Construction et proportions. Afin de rendre naturels ses portraits, de donner de l’exactitude à ses paysages, Jean Fouquet fait ample usage de l’art de la géométrie. Nombre d’or, polygones réguliers, perspectives dirigent son pinceau.

En bref

Autoportrait
Autoportrait |

© photo RMN - Chuzeville

Francesco Florio, Florentin résidant en France, considère dans un texte probablement écrit en 1478 à un ami humaniste, que « Jean Fouquet surpasse par son art les peintres de nombreux autres siècles. Ce Fouquet dont je parle, écrit-il, c’est un homme de Tours qui, par son aisance dans l’art de peindre, s’est élevé non seulement au-dessus de ses contemporains mais au-dessus de tous les Anciens ». Pour étayer ses dires et prouver à son ami qu’il ne se laisse pas emporter par un lyrisme outrancier, l’auteur fait référence au fameux portrait du pape Eugène IV, aujourd’hui disparu, conservé alors dans la sacristie de l’église Santa Maria sopra Minerva, puis il conclut : « C’est vraiment par une vision transparente qu’il a réussi à tirer un tel portrait. N’en doute pas, car c’est la vérité que j’écris : ce Fouquet a le pouvoir, par son pinceau, de donner la vie aux visages et d’imiter presque Prométhée lui-même. »

Deux éléments importants sont à retenir de cet éloge : le premier est la renommée de Fouquet en tant que portraitiste ; le second est constitué par les trois points qui ont frappé Florio et résument à ses yeux l’art du peintre tourangeau, c’est-à-dire l’aisance dans l’art de peindre, la vision transparente, le pouvoir de donner la vie. La réussite de ses portraits repose sur autre chose qu’un éclat de lumière adroitement placé pour allumer un regard ou un accent rehaussant la commissure des lèvres pour déterminer une expression. Camper la personne avec cette adéquation entre son physique, sa personnalité et sa position sociale, pour la saisir dans sa vérité, sans compromissions flatteuses, suppose qu’en plus d’une grande pénétration d’esprit, d’un don d’observation remarquable, le peintre ait usé au maximum, tout en évitant l’écueil de l’artificiel, de ce que l’art de la construction et des proportions pouvait apporter à son œuvre et à la signification de celle-ci.
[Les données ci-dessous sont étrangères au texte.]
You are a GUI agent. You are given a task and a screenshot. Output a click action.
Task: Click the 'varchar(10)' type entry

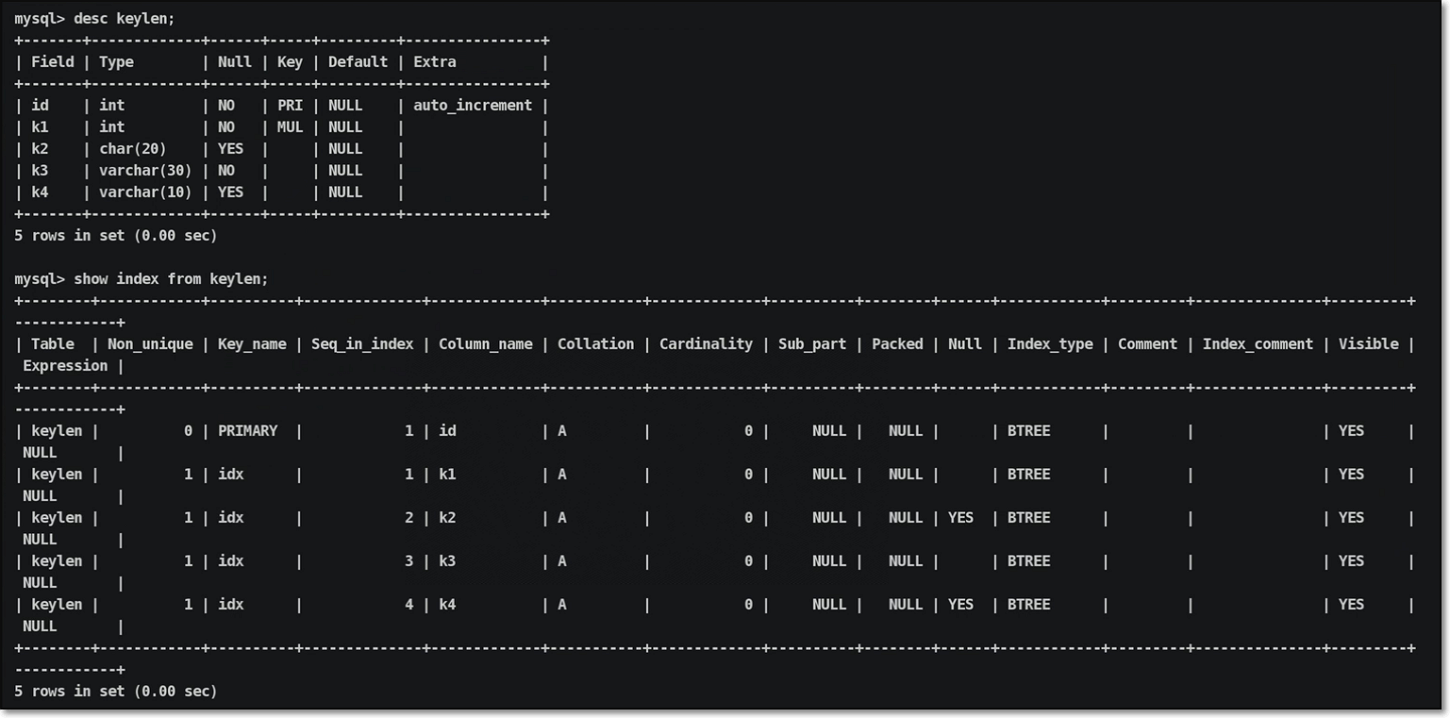coord(145,192)
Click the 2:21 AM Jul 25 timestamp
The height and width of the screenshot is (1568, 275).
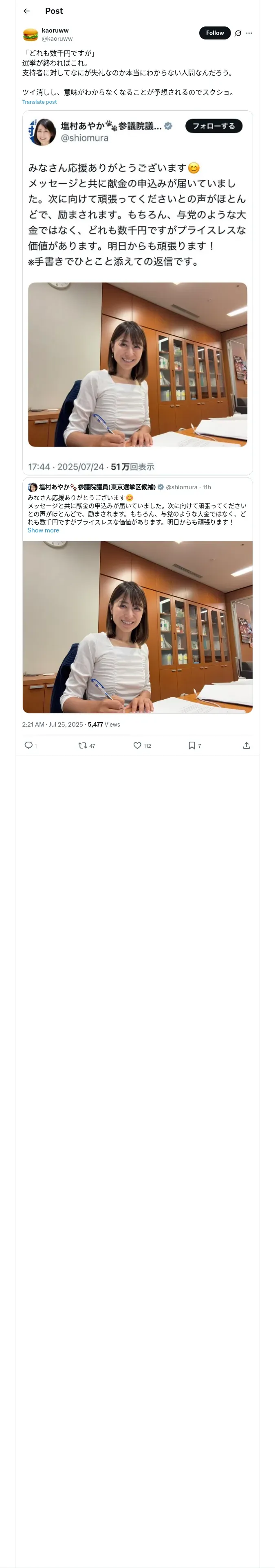(x=53, y=724)
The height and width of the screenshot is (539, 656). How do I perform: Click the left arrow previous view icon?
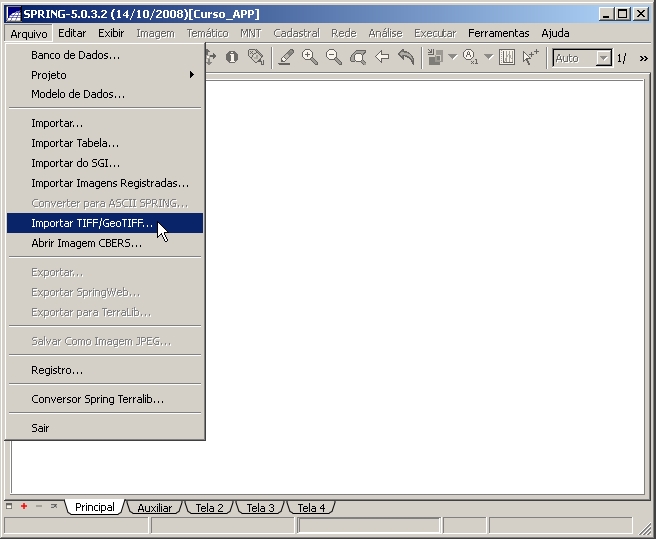382,58
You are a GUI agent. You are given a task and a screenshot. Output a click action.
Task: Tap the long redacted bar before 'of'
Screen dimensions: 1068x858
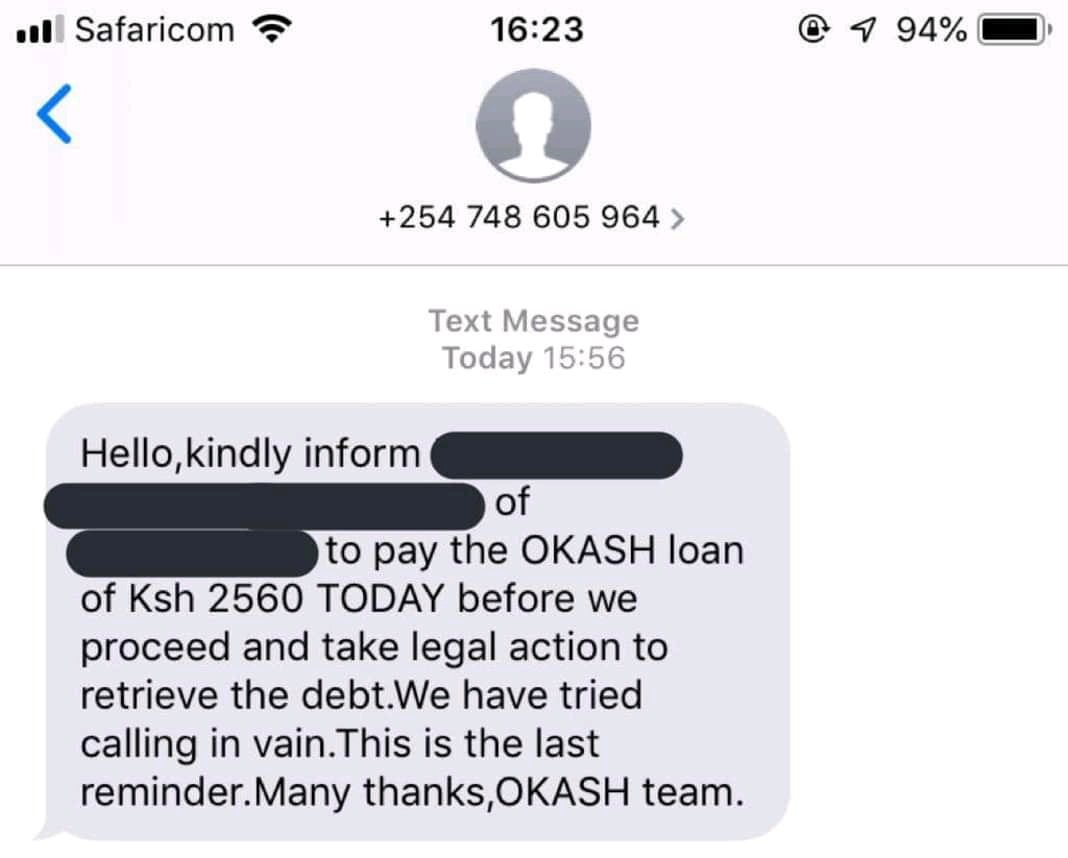(264, 506)
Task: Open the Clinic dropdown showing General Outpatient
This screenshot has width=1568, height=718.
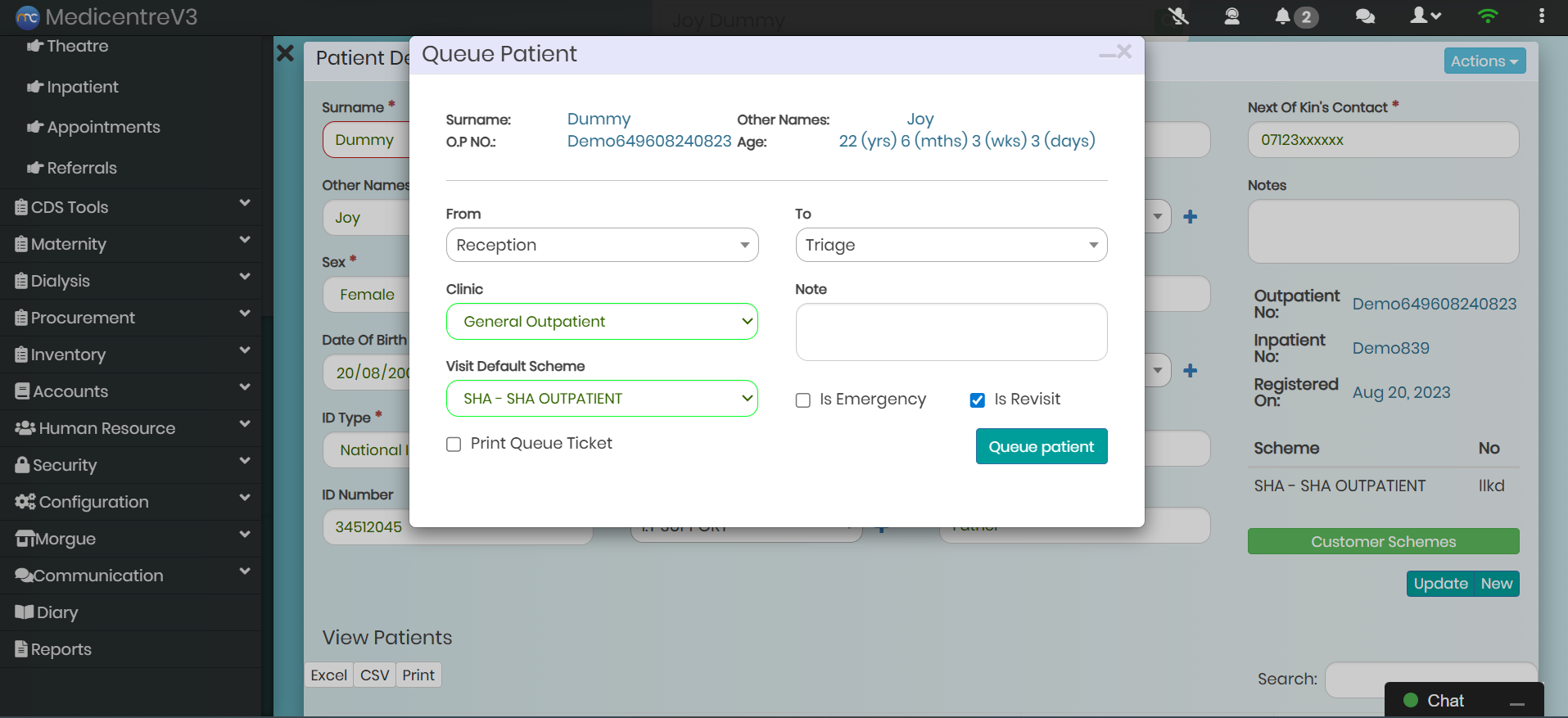Action: pyautogui.click(x=602, y=322)
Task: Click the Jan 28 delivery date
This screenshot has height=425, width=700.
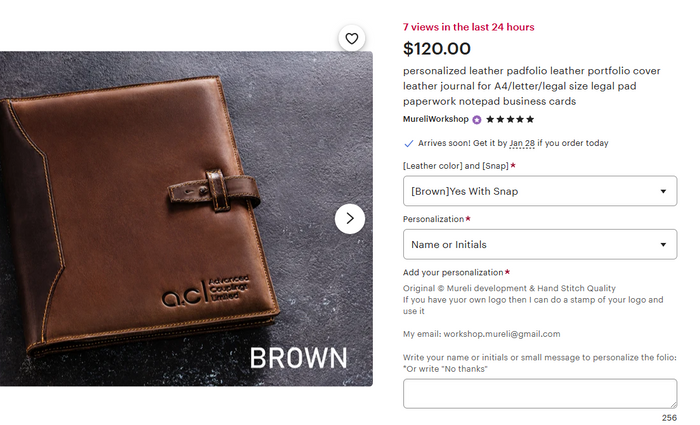Action: pos(521,143)
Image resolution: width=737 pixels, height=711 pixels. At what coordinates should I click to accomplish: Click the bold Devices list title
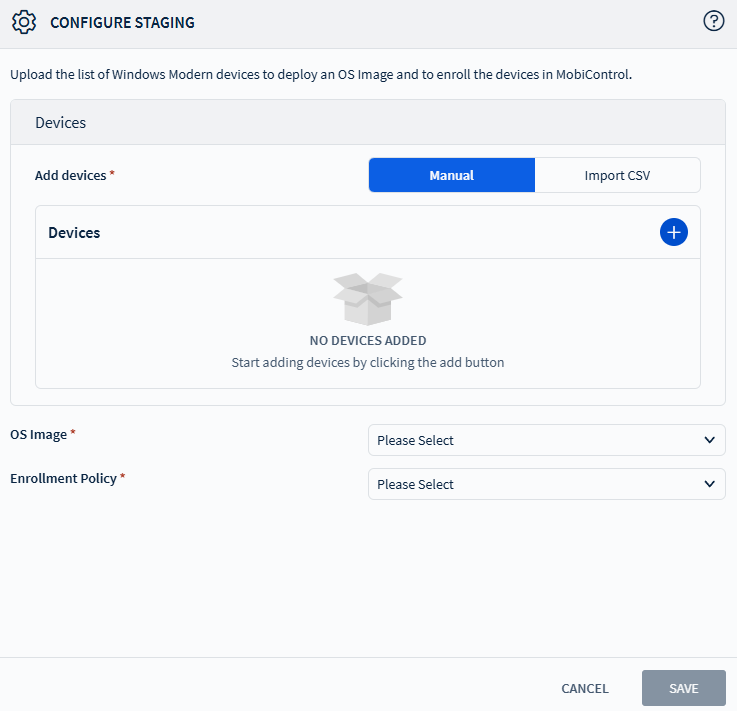(x=74, y=233)
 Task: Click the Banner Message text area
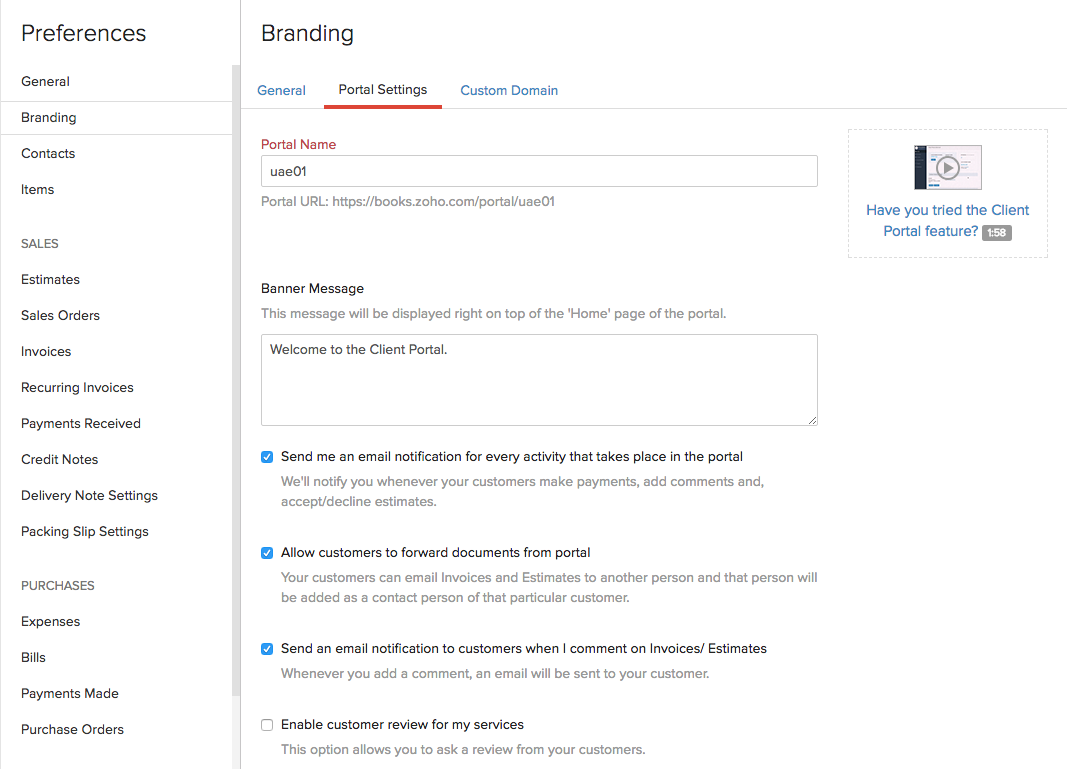539,380
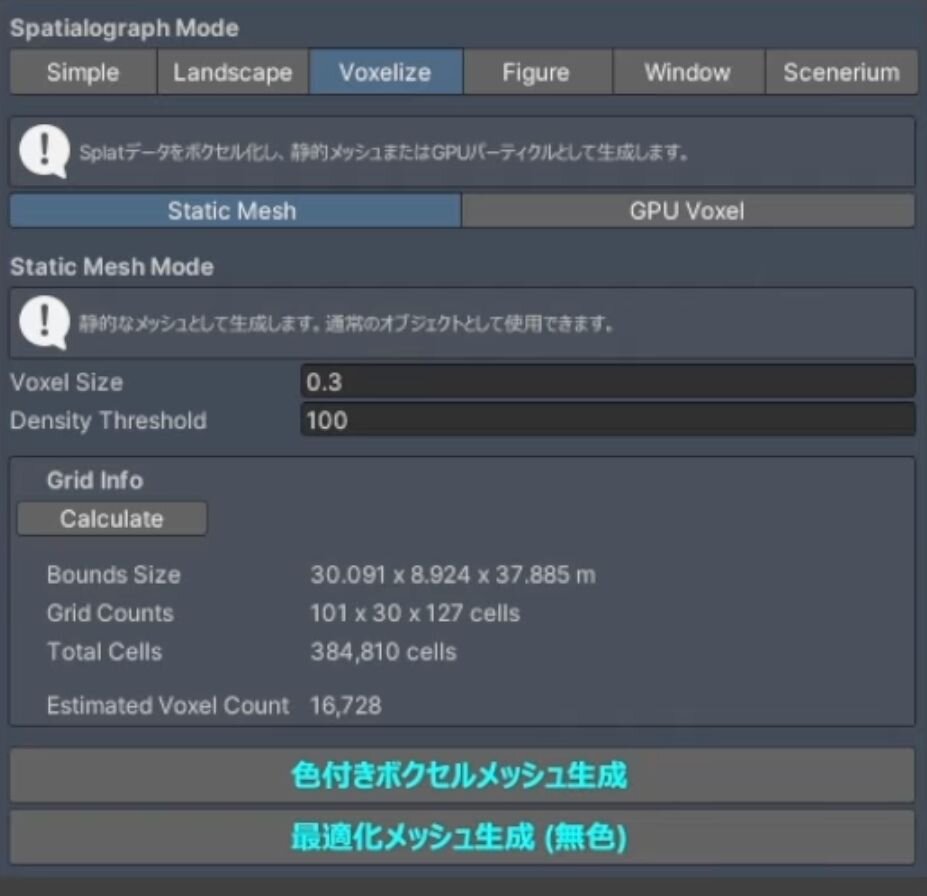The width and height of the screenshot is (927, 896).
Task: Select the Landscape mode tab
Action: (x=233, y=73)
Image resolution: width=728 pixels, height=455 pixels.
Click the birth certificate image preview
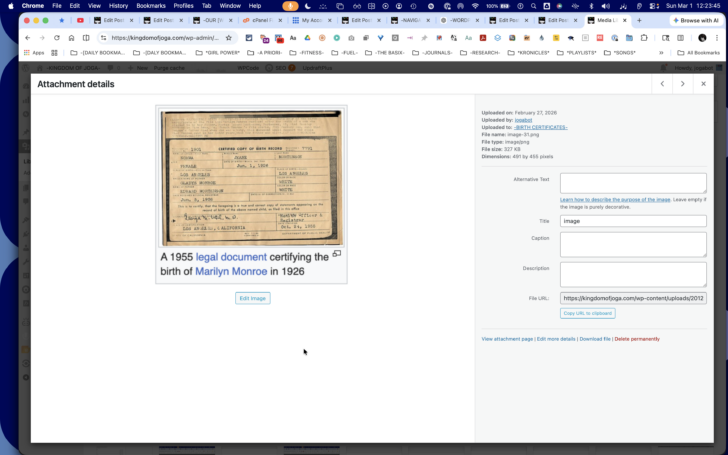(x=251, y=177)
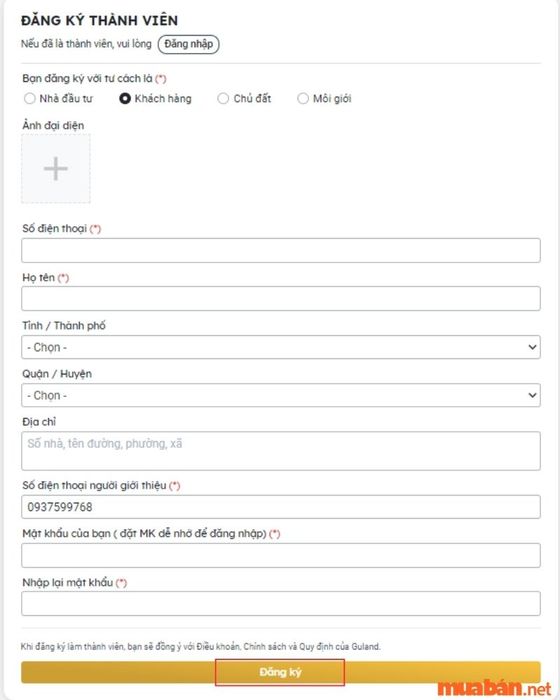
Task: Choose the Môi giới radio option
Action: pyautogui.click(x=303, y=99)
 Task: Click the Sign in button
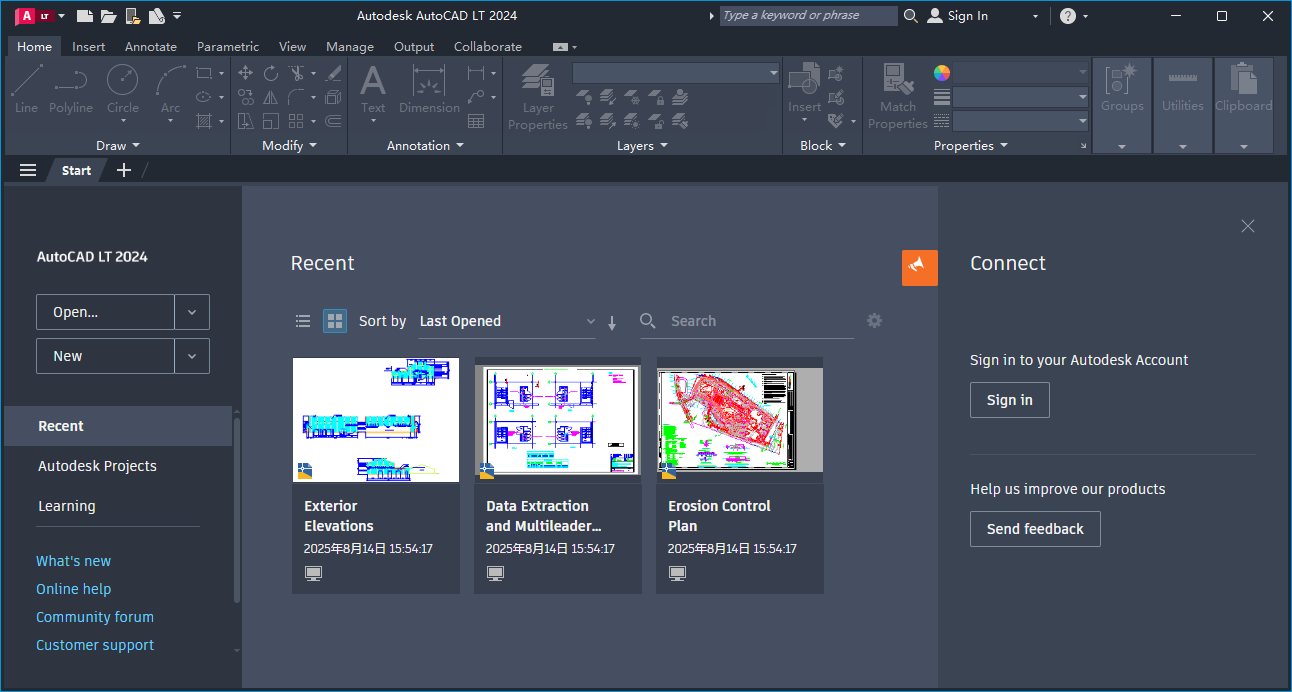coord(1009,399)
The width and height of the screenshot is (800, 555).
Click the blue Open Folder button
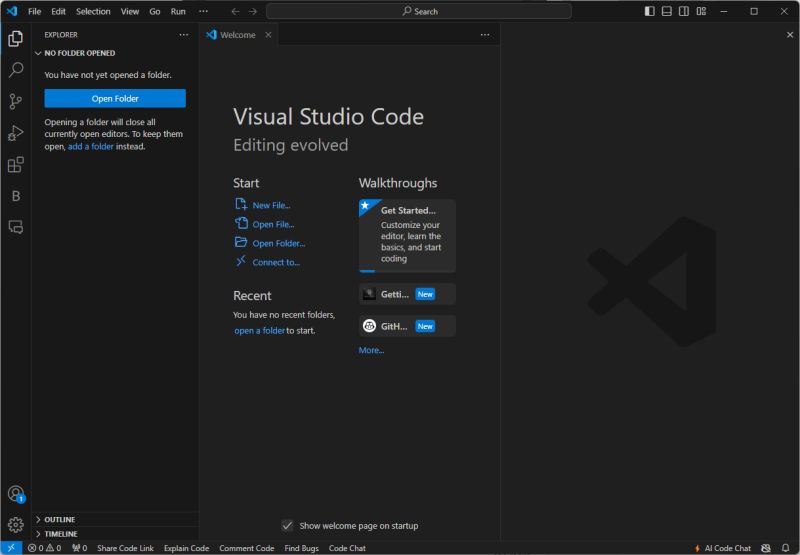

L’art de la construction et des proportions

On ne sait rien de l’apprentissage effectué par Fouquet dans sa jeunesse. Sans doute a-t-il appris les règles des proportions géométriques telles qu’elles étaient étudiées aussi bien par les architectes que par les « imagiers », sculpteurs ou peintres. L’album de dessins de Villard de Honnecourt illustre cette habitude de construire scènes et figures à partir d’un schéma géométrique. L’une des planches de ce recueil est intéressante à cet égard parce qu’elle regroupe sur une même page architectures, animaux et figures humaines, accompagnés de la légende : « Ici commence la force des traits de portraiture comme l’art de géométrie les enseigne pour œuvrer facilement. » La manière dont l’architecte rédige certaines rubriques montre qu’il s’adresse à de potentiels élèves, son carnet de croquis devenant un manuel d’enseignement pour ceux qui veulent apprendre le métier.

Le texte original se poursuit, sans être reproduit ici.